Turning an irregular shape into regular

[R C-R]

1 hour ago, Alfred said:

But what is a circle, if not a regular polygon with an infinite number of sides? 

A circle is an idealized geometric abstraction, the collection of all points equidistant from a common point, but a point is not the same thing as a side -- a point exists in one dimension while a side must exist in two. That's why a collection of 2D Bezier curves, even if they are infinitely many of them, can only approximate a perfect Euclidean circle.

 

As the Cut The Knot page says, any rigorous definition of a circle involves some theory of limits, which in more practical terms means our vector shapes can be perfect only to the extent resolution independence can be maintained. So while this is not a problem in the abstract vector (metric?) spaces of AD & similar apps, rendering those shapes with real world devices that are inherently limited to finite resolutions will always be to some extent problematic.

 

In the final analysis, it all reduces to the same thing each of us has been saying in one way or another: perfection is unattainable so it is all about how much imperfection we can tolerate.

[Alfred]

1 hour ago, R C-R said:

a point is not the same thing as a side -- a point exists in one dimension while a side must exist in two

 

You mentioned limits in your next paragraph.

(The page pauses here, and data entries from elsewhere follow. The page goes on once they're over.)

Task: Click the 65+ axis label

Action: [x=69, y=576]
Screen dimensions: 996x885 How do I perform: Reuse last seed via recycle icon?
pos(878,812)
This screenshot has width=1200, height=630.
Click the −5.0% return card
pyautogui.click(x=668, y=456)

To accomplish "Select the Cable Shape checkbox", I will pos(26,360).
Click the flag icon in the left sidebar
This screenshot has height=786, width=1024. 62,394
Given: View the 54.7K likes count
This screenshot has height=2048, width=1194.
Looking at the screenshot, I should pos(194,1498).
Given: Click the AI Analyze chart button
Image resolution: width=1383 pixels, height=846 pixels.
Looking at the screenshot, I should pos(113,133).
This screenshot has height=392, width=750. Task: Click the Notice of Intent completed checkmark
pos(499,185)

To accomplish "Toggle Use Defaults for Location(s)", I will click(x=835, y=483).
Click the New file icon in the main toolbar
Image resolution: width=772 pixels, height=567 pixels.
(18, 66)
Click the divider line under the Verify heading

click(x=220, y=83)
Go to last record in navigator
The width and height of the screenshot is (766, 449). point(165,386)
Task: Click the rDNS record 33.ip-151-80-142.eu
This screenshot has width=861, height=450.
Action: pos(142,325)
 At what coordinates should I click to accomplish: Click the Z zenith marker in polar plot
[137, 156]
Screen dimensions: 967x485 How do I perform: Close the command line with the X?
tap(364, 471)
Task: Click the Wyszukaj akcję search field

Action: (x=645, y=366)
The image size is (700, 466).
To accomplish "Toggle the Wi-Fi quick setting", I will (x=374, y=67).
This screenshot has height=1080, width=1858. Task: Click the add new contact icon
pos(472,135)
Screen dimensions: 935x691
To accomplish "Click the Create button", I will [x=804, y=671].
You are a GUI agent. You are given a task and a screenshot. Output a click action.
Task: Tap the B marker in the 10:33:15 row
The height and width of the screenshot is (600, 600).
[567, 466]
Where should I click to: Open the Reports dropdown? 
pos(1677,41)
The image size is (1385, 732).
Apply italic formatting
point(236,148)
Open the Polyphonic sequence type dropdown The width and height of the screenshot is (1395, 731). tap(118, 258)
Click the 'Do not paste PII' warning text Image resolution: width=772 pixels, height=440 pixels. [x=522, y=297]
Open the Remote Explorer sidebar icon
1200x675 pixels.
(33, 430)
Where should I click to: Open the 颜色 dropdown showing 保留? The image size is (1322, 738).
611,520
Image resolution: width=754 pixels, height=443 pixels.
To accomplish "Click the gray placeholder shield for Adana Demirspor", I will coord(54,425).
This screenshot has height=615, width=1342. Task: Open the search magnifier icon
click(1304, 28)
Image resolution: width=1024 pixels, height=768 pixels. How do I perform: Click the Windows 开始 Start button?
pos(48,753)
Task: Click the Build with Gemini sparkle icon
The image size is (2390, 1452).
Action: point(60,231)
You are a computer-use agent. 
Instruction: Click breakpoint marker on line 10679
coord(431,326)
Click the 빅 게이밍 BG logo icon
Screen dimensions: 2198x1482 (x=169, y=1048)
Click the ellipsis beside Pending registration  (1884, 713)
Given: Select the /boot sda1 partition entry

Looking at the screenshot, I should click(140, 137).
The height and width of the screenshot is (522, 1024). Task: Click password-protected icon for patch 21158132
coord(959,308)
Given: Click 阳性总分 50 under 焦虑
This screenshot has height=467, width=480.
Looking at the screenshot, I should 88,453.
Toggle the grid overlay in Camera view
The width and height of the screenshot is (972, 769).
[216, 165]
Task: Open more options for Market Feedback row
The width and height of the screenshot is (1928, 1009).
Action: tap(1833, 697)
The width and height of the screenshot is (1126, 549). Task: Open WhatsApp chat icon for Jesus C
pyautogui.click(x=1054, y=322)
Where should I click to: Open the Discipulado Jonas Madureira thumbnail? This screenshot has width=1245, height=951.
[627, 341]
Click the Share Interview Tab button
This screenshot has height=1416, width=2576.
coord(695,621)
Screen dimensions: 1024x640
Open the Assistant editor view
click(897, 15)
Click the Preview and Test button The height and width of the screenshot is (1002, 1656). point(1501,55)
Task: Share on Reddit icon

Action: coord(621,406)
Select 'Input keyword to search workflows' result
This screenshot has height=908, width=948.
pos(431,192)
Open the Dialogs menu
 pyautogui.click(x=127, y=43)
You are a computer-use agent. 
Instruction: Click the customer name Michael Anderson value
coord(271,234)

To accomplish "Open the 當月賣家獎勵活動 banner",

The limit, as the number of sides tends to infinity, of the length of each side is zero, surely?

 

[dutchshader]

Going round in circles now, think i reached my limit.

[R C-R]

1 minute ago, Alfred said:

The limit, as the number of sides tends to infinity, of the length of each side is zero, surely?

Yes, but that limit can never actually be reached, which is why contemporary mathematical definitions of limits now rely on topological concepts like "nearness" & "neighborhoods." This is necessary because "infinity" is not a number or a metric, it is the idea that something is without end.